*Data for processing*:
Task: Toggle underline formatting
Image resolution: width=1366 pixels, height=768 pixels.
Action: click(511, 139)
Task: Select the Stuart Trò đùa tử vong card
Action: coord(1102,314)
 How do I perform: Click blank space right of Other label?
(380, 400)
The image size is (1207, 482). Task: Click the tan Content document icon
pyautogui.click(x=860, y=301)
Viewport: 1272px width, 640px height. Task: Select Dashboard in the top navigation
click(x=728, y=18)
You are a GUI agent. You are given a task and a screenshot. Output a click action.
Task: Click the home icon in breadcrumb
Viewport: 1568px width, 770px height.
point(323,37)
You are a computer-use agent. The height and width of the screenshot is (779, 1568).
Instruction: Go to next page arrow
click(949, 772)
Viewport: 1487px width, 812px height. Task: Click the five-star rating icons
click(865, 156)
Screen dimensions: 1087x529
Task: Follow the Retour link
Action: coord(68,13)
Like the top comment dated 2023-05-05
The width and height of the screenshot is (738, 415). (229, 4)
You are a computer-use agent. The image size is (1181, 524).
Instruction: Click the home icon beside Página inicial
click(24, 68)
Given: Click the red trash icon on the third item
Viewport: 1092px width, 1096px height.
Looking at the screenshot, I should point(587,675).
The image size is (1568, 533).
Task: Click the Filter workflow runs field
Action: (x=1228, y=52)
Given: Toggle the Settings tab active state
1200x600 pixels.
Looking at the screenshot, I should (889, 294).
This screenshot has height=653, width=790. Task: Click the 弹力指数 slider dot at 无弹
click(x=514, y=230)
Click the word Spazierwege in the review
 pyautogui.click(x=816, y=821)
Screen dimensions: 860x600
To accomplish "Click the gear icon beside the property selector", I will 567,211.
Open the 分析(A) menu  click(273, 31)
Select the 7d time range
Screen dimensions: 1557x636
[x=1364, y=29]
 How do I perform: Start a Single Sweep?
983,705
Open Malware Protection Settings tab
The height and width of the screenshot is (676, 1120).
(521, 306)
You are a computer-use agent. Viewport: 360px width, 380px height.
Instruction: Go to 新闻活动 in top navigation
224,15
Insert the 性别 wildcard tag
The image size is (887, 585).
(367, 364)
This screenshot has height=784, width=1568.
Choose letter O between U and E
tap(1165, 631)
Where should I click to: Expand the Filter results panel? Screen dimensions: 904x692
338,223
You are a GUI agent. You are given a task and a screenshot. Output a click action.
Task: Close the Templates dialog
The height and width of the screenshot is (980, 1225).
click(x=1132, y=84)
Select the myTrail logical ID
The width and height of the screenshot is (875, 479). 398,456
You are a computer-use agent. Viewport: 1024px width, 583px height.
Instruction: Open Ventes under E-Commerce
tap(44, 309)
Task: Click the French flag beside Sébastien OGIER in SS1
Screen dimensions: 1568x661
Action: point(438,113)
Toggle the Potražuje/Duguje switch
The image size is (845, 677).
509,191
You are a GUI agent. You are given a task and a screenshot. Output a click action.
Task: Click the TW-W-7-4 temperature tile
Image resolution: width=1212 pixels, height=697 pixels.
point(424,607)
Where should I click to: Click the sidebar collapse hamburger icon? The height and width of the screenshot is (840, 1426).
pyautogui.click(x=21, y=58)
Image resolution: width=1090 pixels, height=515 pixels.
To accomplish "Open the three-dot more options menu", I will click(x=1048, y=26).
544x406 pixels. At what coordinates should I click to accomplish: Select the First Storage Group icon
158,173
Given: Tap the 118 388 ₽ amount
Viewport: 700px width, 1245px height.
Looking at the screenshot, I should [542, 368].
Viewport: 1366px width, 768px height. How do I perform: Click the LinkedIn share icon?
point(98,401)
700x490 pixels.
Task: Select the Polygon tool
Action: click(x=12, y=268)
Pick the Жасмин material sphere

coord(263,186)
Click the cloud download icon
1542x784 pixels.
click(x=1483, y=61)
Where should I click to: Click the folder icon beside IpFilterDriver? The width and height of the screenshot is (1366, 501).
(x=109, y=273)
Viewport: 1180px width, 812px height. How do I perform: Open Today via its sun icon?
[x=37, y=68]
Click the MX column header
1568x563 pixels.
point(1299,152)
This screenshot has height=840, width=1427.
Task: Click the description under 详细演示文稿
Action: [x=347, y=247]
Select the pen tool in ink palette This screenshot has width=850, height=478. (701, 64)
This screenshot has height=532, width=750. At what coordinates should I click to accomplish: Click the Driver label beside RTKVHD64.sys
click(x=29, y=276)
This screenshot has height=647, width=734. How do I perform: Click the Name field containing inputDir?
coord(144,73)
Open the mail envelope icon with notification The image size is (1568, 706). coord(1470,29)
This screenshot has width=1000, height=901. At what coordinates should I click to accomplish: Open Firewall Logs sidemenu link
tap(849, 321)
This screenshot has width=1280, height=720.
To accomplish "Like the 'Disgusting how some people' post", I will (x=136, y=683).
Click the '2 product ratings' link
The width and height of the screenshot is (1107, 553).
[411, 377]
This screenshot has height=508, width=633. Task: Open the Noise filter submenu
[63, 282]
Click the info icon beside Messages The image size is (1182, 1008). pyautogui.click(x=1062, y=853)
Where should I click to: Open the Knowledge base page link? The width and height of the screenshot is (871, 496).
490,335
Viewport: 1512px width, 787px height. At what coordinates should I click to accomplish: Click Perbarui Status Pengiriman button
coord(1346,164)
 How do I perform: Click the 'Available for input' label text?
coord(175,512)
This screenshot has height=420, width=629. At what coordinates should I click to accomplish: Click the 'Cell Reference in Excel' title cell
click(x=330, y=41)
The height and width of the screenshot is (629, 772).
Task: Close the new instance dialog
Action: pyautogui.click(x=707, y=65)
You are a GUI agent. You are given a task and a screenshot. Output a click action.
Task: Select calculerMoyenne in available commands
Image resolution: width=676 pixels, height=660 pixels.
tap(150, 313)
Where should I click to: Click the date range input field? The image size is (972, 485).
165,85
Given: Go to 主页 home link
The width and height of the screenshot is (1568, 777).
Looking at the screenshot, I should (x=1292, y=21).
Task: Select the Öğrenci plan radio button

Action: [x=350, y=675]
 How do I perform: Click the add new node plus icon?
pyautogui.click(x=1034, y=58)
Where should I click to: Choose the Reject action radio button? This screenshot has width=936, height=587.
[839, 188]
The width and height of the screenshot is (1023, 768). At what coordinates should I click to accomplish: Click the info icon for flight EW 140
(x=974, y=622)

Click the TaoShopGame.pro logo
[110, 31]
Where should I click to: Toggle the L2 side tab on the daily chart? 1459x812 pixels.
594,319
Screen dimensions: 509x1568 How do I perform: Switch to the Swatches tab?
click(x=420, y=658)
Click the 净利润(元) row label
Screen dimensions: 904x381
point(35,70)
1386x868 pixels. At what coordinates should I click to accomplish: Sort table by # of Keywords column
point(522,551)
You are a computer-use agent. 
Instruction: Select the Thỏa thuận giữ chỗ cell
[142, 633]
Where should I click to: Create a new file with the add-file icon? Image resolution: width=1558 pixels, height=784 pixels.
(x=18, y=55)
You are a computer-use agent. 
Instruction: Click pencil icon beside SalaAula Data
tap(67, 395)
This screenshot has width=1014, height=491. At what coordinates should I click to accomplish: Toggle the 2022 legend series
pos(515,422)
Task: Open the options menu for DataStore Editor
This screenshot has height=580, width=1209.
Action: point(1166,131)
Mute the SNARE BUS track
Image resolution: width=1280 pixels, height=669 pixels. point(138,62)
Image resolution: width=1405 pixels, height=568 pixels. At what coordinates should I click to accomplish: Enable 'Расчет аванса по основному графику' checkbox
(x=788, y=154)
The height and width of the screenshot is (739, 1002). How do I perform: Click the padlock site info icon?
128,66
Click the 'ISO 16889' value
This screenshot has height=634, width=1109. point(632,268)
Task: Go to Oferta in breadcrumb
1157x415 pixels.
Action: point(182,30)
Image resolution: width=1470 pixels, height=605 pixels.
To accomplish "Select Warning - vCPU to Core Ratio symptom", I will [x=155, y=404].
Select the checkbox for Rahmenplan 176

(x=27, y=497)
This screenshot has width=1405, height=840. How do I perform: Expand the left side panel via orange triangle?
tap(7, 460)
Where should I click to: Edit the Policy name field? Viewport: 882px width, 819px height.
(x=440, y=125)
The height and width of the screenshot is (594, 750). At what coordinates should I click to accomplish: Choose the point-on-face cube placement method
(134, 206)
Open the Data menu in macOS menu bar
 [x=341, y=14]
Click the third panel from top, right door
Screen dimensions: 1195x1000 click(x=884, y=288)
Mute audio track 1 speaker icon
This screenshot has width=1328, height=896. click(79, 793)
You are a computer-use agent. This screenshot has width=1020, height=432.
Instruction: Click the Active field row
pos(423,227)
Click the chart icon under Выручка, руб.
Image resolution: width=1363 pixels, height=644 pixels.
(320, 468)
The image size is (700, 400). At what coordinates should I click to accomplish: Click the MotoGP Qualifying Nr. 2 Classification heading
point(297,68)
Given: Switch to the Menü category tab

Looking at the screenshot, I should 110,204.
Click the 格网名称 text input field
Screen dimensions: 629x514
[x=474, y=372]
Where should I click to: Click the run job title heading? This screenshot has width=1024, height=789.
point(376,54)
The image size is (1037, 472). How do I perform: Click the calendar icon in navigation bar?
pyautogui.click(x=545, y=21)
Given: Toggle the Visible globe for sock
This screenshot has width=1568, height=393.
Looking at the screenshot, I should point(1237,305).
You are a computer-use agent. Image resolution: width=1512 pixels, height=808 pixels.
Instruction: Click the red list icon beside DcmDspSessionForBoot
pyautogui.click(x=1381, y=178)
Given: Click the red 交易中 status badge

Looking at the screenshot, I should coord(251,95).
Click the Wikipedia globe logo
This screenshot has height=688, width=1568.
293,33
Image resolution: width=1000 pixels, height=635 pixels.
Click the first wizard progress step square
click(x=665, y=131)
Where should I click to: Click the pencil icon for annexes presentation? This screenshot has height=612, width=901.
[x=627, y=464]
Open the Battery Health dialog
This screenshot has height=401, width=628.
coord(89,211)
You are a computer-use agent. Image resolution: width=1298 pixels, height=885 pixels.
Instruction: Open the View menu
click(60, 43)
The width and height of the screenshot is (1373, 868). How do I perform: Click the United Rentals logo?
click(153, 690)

*What you are asked to do*: Start with the line above that contains "Open the Data menu in macOS menu bar" and stop after the line that contains "Click the 格网名称 text input field". Output those lines exactly, and only those.

*Answer for this exercise*:
Open the Data menu in macOS menu bar
 [x=341, y=14]
Click the third panel from top, right door
Screen dimensions: 1195x1000 click(x=884, y=288)
Mute audio track 1 speaker icon
This screenshot has width=1328, height=896. click(79, 793)
You are a computer-use agent. This screenshot has width=1020, height=432.
Instruction: Click the Active field row
pos(423,227)
Click the chart icon under Выручка, руб.
Image resolution: width=1363 pixels, height=644 pixels.
(320, 468)
The image size is (700, 400). At what coordinates should I click to accomplish: Click the MotoGP Qualifying Nr. 2 Classification heading
point(297,68)
Given: Switch to the Menü category tab

Looking at the screenshot, I should 110,204.
Click the 格网名称 text input field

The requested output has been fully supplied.